I tried to watch TV as I could feel stares from the people surrounding me who all appeared to be much older than me. For the first time after turning 30, I actually felt young again, even though I don’t look a day over 18.

I heard a soft voice call my name. She greeted me with a smile and hug and walked me back to her office. I took a seat in a chair facing her and we talked like old friends. I detailed all the aches and pains that were troubling me as the practitioner gazed at me attentively.

My nervousness began to fade slightly as I took off my shoes. I got up and comfortably positioned myself on the table adjacent to us. I closed my eyes as warm bean bags rested on each side of my back. Rolling up my pant legs, the acupuncturist placed her hand on my knee as she decided the points where she wanted to place needles.

I felt a hand slip into mine, and another hand on my wrist checking my pulse. My heart was beating right out of my chest. I didn’t even want to breathe. As I felt a temporary paralysis come over me, I began to feel a great deal of anxiety. I suddenly thought about all the work I had back on my desk waiting for me.

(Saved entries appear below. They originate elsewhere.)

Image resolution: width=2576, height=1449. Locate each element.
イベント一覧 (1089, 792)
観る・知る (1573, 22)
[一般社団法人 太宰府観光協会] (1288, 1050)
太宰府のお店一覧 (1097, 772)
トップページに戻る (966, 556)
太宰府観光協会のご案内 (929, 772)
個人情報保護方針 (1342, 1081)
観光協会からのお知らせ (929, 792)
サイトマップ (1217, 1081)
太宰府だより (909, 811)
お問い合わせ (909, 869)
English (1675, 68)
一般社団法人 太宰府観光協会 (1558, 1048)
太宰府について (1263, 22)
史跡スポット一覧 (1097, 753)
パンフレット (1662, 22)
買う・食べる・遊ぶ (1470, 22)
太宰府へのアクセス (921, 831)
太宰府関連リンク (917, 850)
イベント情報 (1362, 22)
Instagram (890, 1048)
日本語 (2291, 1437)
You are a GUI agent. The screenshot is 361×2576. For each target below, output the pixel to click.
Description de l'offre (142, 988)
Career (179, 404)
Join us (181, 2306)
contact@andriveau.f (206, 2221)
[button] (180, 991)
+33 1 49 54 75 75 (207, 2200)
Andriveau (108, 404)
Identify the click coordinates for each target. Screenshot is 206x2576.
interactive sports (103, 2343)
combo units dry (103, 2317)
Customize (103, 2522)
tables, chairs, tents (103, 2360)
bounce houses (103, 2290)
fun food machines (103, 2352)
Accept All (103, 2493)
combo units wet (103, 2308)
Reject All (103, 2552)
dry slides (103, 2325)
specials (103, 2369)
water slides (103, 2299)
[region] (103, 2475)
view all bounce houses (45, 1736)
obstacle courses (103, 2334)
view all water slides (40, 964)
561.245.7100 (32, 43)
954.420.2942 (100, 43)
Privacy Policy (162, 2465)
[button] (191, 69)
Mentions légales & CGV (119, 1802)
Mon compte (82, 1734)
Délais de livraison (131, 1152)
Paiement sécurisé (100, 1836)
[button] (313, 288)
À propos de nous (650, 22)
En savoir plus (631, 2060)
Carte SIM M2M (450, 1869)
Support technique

Was I selfish for being there? There were so many other things I could have been doing. I could have just taken some pills for my anxiety and pain. I probably could have continued to suffer through the side effects.

I didn’t want to live like that anymore. I couldn’t eat. I couldn’t sleep. I felt like I couldn’t live without my prescriptions. I often found myself saying I’ll be ok if I can just take my meds.

I felt a slight pinch and the practitioner asked me if I was ready. 'No,' I said to myself. Is it too late to change my mind? Although I was hesitant, I nodded up and down.

She quickly inserted the needle in my foot, and I jumped a little. I could feel the needle as it entered my flesh. Calm down, I told myself. It’s not that bad. It won’t be as painful if you just relax.

So I opened my eyes and looked straight up at the ceiling as the natural light from the open window behind me illuminated the room.

I felt another pinch, and I nodded again. I didn’t feel the needle this time. But I did feel something. As I began to relax more and more, I felt a euphoric sensation come over me. Although the fluorescent lights in the room were off, the light in the room seemed bright.

Suddenly without warning, I did something I had not done in a while. I smiled. I felt it creeping out of me like a guilty pleasure I wanted to indulge in. As overpowering as the moment was, I committed myself right then and there to giving the acupuncture a chance. I shifted my attention back to the session.

Several pinches and nods later, my knees and feet were surrounded by needles. I felt like I was floating on air. Working her way up to my face, the practitioner let me know she would try a few points on my face and ears.

I obviously had no clue what I signed up for. I’m not even a fan of needles! I thought I was just participating in a very low-key study. I don’t know where I thought I was going to get stuck, but I was not expecting to get my face poked and prodded.

I took a deep breath and let her continue. But I was really ready to go. I think the acupuncturist could sense that I was getting tense. She asked if she could place her hand under my back.

Awkward, I thought to myself. But I obliged. To my surprise, it wasn’t that bad. I clearly needed to loosen up.

I got my pulse checked again, and I felt the needles being withdrawn from my body.

After the practitioner helped me sit up, I realized that I felt great. I was on a natural high. I’m glad I went through with the treatment. Although the effects aren’t long-lasting, I would actually prefer acupuncture over pills any day – and that is something I never thought I would be able to say.

My only hope is that the VA makes their alternative treatment options available to more veterans. I hope that people will take a chance on this and try it out.

It pains me to go to different events on Capitol Hill and meet families of my fallen brothers and sisters in arms who felt like their only option to battle their pain and opioid addictions was to take their own life.

It is up to us and my generation – the post 9/11 era vets – to carry the torch and continue to demand more options and better treatment.